Nel contesto culturale e tecnologico, l'intersezione tra arte e scienza sta diventando sempre più un tema ricorrente, spesso inquadrato come due linguaggi diversi ma complementari che possono illuminarsi a vicenda. Tuttavia, il loro rapporto è frequentemente caratterizzato da subordinazione e dipendenza. Il dialogo tra Arte+Scienza si concentra sul riconoscerle come due pratiche differenti. Una - la Scienza - che contribuisce ad aumentare la conoscenza umana, spingendo in avanti l'orizzonte di ciò che è noto. L'altra - l'Arte - che agisce sui risultati della prima per far emergere, quando non si limita alla divulgazione, significati più individuali, taciti e ambigui.
Le arti liberali, come le intendiamo oggi, affondano le loro radici nel Rinascimento e si sono sviluppate nel XIX secolo come una visione integrata della conoscenza, comprendendo le belle arti, le belle lettere, la storia, la filosofia, la matematica, le scienze naturali e le scienze sociali emergenti. Inizialmente, queste discipline erano interconnesse, offrendo una comprensione olistica dell’esperienza umana.
Tuttavia, con il progresso metodologico e la nascita di nuove discipline, i campi accademici sono diventati sempre più specializzati, portando a una frammentazione della conoscenza. Questa crescente focalizzazione, se da un lato ha contribuito al progresso intellettuale, dall’altro ha allontanato le discipline dalle preoccupazioni sociali più ampie e dal dialogo interdisciplinare.
Le questioni sociali contemporanee, come il cambiamento climatico, la povertà globale e la perdita di risorse naturali, sono sempre più intese come problemi complessi o "wicked problems" (Rittel & Webber, 1973). Questi richiedono una riconsiderazione delle regole (in)formali, dei modi di pensare e agire dominanti, delle strategie di risoluzione dei problemi e della gestione delle risorse, poiché tali elementi sono spesso parte del problema stesso (Verwoerd et al., 2021). In risposta, il XX secolo ha visto una crescente enfasi sulle discipline integrate, finalizzate a riconnettere la conoscenza tra i campi e garantire la sua applicazione pratica per arricchire la vita umana (Buchanan, 1992).
◇ ◇ ◇ ◇ ◇ ◇ ◇
Prosegui il testo su arte e scienza, riprendendo subito dopo la sua ultima frase.
◇ ◇ ◇ ◇ ◇ ◇ ◇
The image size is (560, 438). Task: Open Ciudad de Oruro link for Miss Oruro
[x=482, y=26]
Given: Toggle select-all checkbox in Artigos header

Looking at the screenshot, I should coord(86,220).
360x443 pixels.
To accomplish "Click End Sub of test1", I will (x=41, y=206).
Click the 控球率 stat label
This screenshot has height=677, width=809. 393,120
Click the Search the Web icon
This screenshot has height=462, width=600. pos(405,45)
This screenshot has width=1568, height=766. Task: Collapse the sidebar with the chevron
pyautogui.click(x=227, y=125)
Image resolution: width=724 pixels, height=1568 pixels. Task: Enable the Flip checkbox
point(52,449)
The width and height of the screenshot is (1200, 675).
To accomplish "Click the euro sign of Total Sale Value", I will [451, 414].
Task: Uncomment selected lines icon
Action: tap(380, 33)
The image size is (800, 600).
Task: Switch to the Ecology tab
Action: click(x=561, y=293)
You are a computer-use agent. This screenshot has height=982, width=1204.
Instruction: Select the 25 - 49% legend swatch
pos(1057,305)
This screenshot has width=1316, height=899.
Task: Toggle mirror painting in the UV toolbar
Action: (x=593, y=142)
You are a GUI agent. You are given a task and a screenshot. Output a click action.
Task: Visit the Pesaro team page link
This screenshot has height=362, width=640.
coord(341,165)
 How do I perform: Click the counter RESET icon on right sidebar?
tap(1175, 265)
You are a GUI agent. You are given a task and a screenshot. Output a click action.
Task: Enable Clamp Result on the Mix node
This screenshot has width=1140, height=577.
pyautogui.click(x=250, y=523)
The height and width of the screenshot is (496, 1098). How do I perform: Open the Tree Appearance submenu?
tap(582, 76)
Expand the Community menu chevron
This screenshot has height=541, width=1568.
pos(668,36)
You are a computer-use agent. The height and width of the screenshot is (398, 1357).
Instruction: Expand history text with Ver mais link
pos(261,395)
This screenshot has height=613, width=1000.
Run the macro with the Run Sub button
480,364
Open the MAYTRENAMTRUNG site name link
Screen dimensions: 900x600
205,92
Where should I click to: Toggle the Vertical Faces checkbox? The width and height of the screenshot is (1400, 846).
◇ ◇ ◇ ◇ ◇ ◇ ◇
# Risultato dell'esercizio:
In questo contesto, è particolarmente interessante apprendere dal caso del design come disciplina recentemente formata. Il neopositivismo, il pragmatismo e la fenomenologia hanno significativamente influenzato l'educazione e la pratica del design nel XX secolo. Mentre la teoria del design si è spesso allineata con il neopositivismo, la pratica del design ha abbracciato il pragmatismo e il pluralismo, con prospettive fenomenologiche presenti in entrambi.
Lavorare con questa tensione non significa ridurla, ma espanderla, ampliando lo spettro dell’apparente contrasto tra teoria e pratica della ricerca attraverso l'esplorazione dei risultati della loro interazione; non come un modo per colmare il divario tra teoria e pratica, ma come un processo di ricerca autonomo derivante dalla combinazione di diverse conoscenze e pratiche. Come affermano Gonzalez-Piñero et al. (2021, p. 36), la cross-fertilization si riferisce alle combinazioni interdisciplinari di diverse conoscenze e tecnologie [che intendiamo come pratiche] che avvengono attraverso la collaborazione tra più discipline, istituzioni e organizzazioni, favorendo lo scambio di conoscenze, l’innovazione e la convergenza tecnologica.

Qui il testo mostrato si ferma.